By contrast, the purpose of the sacred liturgy is worship – and the means of entering into union with the living God. The ritual and symbolic appurtenances (like sacred music) are expected to be pleasing, but pleasing because God is glorified by beauty and our obedience to His will. As we are immersed into the liturgy, we become less aware of the liturgical practices per se. Just as football fans are unaware of the secular liturgy, it is possible for a devout Catholics (e.g., saints like Padre Pio and Pope John Paul II) to “lose themselves” at Mass in true prayer and devotion in union with Christ and His Mystical Body.
There are dangers when liturgy becomes familiar. Familiarity rooted in sloth can bring boredom and with boredom a demand for “vibrant” liturgies – i.e., excitement and entertainment. Such selfish expectations reveal a breakdown in understanding of the true purpose of Divine worship, a purpose that “renders unto God that which is God’s.” (Mk 12:17)
The sacred liturgy does not compete with the entertainment dimension of secular liturgies. It is practically impossible for the sacred liturgy to top the excitement of a professional football game, or a rock concert, or a military parade – or even the temple prostitution of ancient Greece. (Nothing is really new under the sun.)

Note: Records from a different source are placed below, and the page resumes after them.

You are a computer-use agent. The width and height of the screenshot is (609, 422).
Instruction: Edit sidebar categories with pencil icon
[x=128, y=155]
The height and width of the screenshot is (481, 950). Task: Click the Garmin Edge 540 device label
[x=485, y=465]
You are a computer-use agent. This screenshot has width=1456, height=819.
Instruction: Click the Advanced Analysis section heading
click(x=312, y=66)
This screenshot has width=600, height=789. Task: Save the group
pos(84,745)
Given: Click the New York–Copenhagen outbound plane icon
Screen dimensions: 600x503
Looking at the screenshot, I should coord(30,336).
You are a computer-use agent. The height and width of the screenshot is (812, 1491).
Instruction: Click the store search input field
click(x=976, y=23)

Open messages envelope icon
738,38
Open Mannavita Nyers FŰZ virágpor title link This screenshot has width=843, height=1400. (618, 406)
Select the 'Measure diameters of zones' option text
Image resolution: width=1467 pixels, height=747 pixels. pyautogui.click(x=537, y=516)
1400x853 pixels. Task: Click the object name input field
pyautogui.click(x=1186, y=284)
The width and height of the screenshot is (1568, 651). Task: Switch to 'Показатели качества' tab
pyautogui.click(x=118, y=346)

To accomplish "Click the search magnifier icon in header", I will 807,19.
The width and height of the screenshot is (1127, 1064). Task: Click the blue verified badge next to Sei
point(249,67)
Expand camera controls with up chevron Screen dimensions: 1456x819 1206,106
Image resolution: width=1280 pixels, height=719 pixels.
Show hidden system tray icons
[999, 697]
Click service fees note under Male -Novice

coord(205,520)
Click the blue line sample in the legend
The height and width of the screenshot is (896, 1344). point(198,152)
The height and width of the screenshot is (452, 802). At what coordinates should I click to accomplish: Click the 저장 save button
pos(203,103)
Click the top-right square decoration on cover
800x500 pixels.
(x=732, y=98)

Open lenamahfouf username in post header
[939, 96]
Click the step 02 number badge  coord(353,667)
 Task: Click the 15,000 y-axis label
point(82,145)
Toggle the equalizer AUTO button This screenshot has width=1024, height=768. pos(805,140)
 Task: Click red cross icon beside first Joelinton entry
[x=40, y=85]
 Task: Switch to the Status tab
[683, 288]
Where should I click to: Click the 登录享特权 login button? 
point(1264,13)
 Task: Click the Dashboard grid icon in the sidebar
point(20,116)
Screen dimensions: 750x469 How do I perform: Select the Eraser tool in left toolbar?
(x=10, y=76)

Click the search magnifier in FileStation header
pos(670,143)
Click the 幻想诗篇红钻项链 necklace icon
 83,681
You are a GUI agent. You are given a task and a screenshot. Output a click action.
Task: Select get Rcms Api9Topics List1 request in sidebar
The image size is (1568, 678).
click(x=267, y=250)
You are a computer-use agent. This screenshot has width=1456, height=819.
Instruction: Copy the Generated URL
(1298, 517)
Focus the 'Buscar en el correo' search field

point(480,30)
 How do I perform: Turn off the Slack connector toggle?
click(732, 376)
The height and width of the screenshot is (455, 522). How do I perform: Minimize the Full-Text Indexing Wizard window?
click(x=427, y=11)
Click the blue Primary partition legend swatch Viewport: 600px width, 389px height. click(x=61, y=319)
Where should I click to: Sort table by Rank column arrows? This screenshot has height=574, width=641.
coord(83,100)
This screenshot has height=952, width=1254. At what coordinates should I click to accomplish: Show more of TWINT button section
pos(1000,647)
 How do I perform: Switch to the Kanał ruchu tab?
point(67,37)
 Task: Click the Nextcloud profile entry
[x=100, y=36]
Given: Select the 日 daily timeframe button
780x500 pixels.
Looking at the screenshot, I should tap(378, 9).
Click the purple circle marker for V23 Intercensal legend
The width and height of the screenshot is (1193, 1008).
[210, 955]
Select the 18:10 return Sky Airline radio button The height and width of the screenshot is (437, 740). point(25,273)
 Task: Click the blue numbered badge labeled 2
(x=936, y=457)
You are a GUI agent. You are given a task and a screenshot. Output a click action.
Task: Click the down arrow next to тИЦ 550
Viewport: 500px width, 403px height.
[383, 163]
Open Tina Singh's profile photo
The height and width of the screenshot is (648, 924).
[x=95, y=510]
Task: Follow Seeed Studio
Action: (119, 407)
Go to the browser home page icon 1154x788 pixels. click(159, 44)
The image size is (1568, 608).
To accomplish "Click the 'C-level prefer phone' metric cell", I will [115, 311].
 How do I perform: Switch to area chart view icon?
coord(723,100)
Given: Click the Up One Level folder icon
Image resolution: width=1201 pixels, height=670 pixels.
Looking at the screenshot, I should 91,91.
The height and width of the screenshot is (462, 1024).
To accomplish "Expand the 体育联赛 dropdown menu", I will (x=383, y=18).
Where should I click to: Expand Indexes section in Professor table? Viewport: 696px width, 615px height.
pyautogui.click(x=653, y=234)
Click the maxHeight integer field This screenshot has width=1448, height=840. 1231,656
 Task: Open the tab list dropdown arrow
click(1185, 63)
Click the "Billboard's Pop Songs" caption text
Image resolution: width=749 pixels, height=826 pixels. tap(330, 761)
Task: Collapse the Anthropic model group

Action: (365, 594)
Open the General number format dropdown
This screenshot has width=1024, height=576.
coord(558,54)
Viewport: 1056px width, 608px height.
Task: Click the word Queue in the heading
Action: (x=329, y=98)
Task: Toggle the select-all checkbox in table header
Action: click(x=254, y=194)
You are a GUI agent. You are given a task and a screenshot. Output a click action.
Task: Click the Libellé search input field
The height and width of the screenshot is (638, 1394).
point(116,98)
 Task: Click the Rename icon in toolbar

The ritual of the changing of the guard at the Tomb of the Unknown Soldier is instructive because it honors soldiers who have sacrificed their lives in battle: “Greater love than this no man hath, that a man lay down his life for his friends.” (Jn. 15:13) As secular liturgies go, it comes closest to true Catholic liturgy. There are few demands for it to include more “vibrant” ritual practices such as inserting popular tunes into the solemn act.
It should be obvious, therefore, that we shouldn’t ask pastors (or that pastors shouldn’t ask their people) to “jazz up” the Mass – the re-presentation of the Cross and Resurrection – with all those ill-advised and tiresome post-Conciliar tunes, pseudo-religious and secular. Even “conservative” Catholics need to be on guard lest “fine music” of whatever style at Mass has the corrosive effect of becoming high-class entertainment rather than facilitating prayer.
A Mass should be “vibrant” only to the extent its reverence in celebration moves our souls to enter into an intimate union with Christ and His Mystical Body.
Sacred liturgy and ritual are both instructive and transformative. While it is profitable to consider the Mass from an academic stance, it is more profitable to enter into the Mass with a living faith, attentive to and engaged in the words and action. Our transformation in Christ through the liturgy is not magical; it is gradual and mystical, touching our minds, hearts, and emotions.
This is why the Third Commandment, Keep Holy the Sabbath, is so important. Our weekly Mass attendance is not only necessary under the pain of mortal sin (absent valid excusing circumstances), it is also necessary for us to continue our ever so gradual transformation in Christ.
The liturgy can have visible, sanctifying effects on the faithful. Ask any priest who has visited an apparently unconscious parishioner who attempts the Sign of the Cross during prayers, with parched lips that tremble with the recitation of the Our Father. Like the sacred liturgy properly celebrated, it is beautiful – and transforming – to behold.